▶ TEXT PASSAGE
*** Block opens ***
A tiger when born, never given the option of not hunting. The previelege of choices is given to humans. We can select to be a better person or a person operating in grey. We have quotes enunciating the value of our choices. Some choices are better than others. Like a trait of perseverance can be pursued as being stubborn or patient. Patience could be greatest of my virtue buy somebody might peg it down as stubbornness. While a patient person can wait forever for the other person to realise their mistake first, a stubborn human would seeth in anger for the same. Both are stagnating the time but its just choice of words which a has been assigned to them.
Patience is a virtue while stubbornness is a vice. I am stubborn, because I deny to wrap my quality under the cloak of approval of patience. I lack the tact of being patient. I lack the tact of coloring my emotions in rosey color. My choice is to deliver it, as it is. I have chosen truth over the ostensible traits. In turn all I have got is lectures about how bad my decision making capability is. How I am so stubborn and my anger would cost me greatly someday. What they miss is the point that if I am angry and stubborn then thy should make the right choice and leave me alone.
However, the fun part is not how people won’t make the right choice and preach about it but how they have no clue that they too have an option. They too can select, they too have choice.
When is the right time to break the trend of cliches. When would you know that years old trend of stupid cliches are actually very stupid. they are habitually binding and obscuring. We try to rationalize our mistakes by binding them to the cliches. The cliches try to become rational by binding themselves with our obstructions.
So this is a classic cliche tale of girl falling for a guy deeply in love. I was not naive or innocent when all this happened. But somehow I ended up thinking that whatever is happening, the guy, the feelings are going to be with me for whole life. I was so happy to find love of my love so early. Plus I was happy to find a guy who was in love with me, he was my friend before he proposed me. So yeah I was happy. We had this so called perfect chemistry little did I know that what is coming. The shit hit the fan when one fine day I found my best with my boyfriend. They were kissing each other. Yeyi…I love cliches. I was shocked, actually everyone was shocked. But I was the one who was shocked as well as devastated. So I did the most logical thing that came up in my mind at that time, I blurted out the most important question that popped in my mind at the time of crisis, “Why”. And just like that everything came crashing down around me. The building collapsed and my boyfriend died that day…..but then where was the cliche in it. So the saga of cliche continues with the answer my boyfriend gave me. My boyfriend asked me to leave, my best friend was standing there with a triumphant look on her face. I was so traumatized, I did the next logical thing possible, I left.
Leaving was the easy part but remaining that way was tough for me. Then for first time in my life ever I thanked my ego which helped me a lot, it helped me in staying away from the douche who cheated on me and took away two of my good friends away from my life. I mean come on my boyfriend was my good friend too. So I somehow kept my front and managed not to go back . Then came the prancing around, they flaunted each other as if they had the best catch ever with themselves. I would have suffered some more but Karma kicked their butt. They ended their so called affair. My ex cheated again. cliche…I know but true as hell. In this whole spiderweb of cliche, what was not cliche that this time when a plain Jane fell for a Jock, the jock didn’t fall for a short skirt. he fell for a Tomboy. In my cliche I was the plain jane, the boyfriend was obviously Jock and yep my best friend was Tomboy.
*** Block closes ***
▶ QUESTIONS
[a] In the essay on choices and clichés, which trait is called a virtue and which is called a vice?
[b] Pick up the essay on choices and clichés after its last sentence and keep writing it.

▶ GIVEN ENTRIES
*** Block opens ***
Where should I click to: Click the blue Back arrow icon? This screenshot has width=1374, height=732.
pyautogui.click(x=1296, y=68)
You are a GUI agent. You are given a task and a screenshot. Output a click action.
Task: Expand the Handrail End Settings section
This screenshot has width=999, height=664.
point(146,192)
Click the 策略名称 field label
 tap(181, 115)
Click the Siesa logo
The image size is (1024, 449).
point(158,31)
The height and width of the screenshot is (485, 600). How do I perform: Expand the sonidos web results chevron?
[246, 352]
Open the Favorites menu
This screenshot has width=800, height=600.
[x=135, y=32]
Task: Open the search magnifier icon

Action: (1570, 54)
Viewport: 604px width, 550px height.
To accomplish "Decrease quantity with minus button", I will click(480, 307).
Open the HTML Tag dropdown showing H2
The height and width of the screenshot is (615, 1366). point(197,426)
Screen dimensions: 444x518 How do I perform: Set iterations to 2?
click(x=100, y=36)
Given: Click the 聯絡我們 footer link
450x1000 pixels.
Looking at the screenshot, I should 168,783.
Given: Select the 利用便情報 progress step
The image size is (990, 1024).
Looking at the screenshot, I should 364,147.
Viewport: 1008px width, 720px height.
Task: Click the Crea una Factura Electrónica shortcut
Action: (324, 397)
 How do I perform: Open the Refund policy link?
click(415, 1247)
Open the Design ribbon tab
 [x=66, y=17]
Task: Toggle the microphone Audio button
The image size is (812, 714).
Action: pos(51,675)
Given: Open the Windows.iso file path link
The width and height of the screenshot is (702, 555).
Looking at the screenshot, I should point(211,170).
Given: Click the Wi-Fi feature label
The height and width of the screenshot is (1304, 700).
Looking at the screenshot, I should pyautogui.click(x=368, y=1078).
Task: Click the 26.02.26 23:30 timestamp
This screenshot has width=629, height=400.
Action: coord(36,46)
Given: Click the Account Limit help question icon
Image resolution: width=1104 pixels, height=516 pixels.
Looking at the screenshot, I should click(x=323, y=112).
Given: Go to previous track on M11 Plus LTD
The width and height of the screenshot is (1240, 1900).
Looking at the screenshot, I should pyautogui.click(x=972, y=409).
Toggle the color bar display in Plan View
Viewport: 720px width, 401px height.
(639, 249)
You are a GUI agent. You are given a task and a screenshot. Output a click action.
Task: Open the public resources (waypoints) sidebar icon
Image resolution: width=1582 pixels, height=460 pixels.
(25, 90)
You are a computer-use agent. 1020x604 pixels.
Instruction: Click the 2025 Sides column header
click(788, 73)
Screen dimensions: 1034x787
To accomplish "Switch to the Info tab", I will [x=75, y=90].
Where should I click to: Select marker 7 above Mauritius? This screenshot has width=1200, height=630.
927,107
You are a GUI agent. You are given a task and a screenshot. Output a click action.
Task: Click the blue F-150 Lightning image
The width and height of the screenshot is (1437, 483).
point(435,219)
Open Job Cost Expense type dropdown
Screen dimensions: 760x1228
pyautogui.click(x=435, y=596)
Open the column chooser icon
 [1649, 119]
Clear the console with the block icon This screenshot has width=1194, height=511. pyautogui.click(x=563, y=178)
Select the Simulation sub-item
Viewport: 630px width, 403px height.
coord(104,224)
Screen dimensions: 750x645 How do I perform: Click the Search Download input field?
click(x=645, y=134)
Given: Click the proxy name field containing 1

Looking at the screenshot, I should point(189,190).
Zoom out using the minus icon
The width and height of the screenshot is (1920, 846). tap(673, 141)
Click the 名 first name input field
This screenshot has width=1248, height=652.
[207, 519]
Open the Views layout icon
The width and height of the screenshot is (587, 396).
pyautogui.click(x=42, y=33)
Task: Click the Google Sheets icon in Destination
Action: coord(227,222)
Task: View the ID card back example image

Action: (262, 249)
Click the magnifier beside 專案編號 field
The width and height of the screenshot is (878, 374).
*** Block closes ***
▶ RESPONSES BY TASK
[a] Patience is called a virtue, and stubbornness is called a vice.

[b]
I was devastated this whole time, despite feeling momentarily rush of ecstasy but in my defence I had every reason to be sad. But somehow my plight was increased by the fact that my boyfriend didn’t pick a girl who was wearing a skirt shorter than mine. He fell for someone who was a lot like me. My best friend a I went along so nicely because we did have similar tastes. Well look at the extent the similarity, she selected the same guy as I did. My ex didn’t went for a model, he could have but he didn’t and that hurted most. and then he didn’t even continued what he started with my best friend. He just kept on drifting like and an idiotic plastic bag. A plastic bag which should be used only for collecting poop.
cliches are too cliche
I tried so hard to blame that it was a classic case of being a cliche, but the cliche ended at me. My realisation, that it was me not my boyfriend, who was cliche was shocking. It would have done wonders to my ego if somehow I could blame someone else for my plight because that is what cliches does, they make you weak. They make you skip rational thoughts. If could have somehow fitted an analogy with some cliche during my heartbreak I would have never realised my own flaws. The fact that reason of my breakup was not some other other girl or guy but it was my own insecurity of losing my guy to some short skirt.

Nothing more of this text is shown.